Environmental groups  which have long campaigned for a ban on neonicotinoids  were abuzz
Environmental groups, which have long campaigned for a ban on neonicotinoids, were abuzz

Environmental groups, which have long campaigned for a ban on neonicotinoids, were abuzz.

Greenpeace said it was "great news for bees, other pollinators and our wider environment". But it added that "the EU must make sure they're not simply replaced with other harmful pesticides."

Friends of the Earth Europe's bee campaigner Sandra Bell said it was a "tremendous victory for our bees and the wider environment".

The Avaaz campaign group said that "banning these toxic pesticides is a beacon of hope for bees."

"Finally, our governments are listening to their citizens, the scientific evidence and farmers who know that bees can't live with these chemicals and we can't live without bees," Avaaz senior campaigner Antonia Staats said.

- 'Sad day for farmers' -

But two chemical giants whose products are affected -- Switzerland's Syngenta and Bayer of Germany -- opposed the ban.

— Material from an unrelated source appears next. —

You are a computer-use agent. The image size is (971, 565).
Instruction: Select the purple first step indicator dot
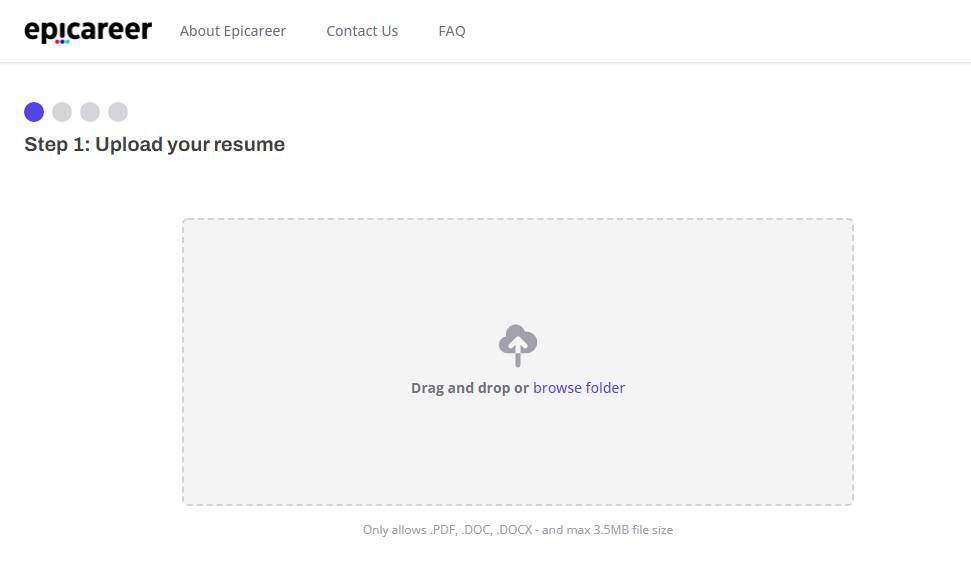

Bayer said it was "a sad day for farmers and a bad deal for Europe".

It said in a statement that it "will not improve the lot of bees or other pollinators. The decision will further reduce European farmers' ability to tackle important pests, for many of which there are no alternative treatments available."

Sygenta said the decision was "disappointing, but not unexpected", adding that it "does not believe today’s decision is the right outcome for European farmers or for the environment."

Unlike contact pesticides -- which remain on the surface of foliage -- neonicotinoids are absorbed by the plant from the seed phase and transported to leaves, flowers, roots and stems.

They have been widely used over the last 20 years, and were designed to control sap-feeding insects such as aphids and root-feeding grubs.

Past studies have found neonicotinoids can cause bees to become disorientated such that they cannot find their way back to the hive, and lower their resistance to disease.

Fears have been growing globally in recent years over the health of bees.

Pesticides have been blamed as a cause of colony collapse disorder along with mites, pesticides, virus and fungus, or some combination of these factors.

The United Nations warned last year that 40 percent of invertebrate pollinators -- particularly bees and butterflies -- risk global extinction.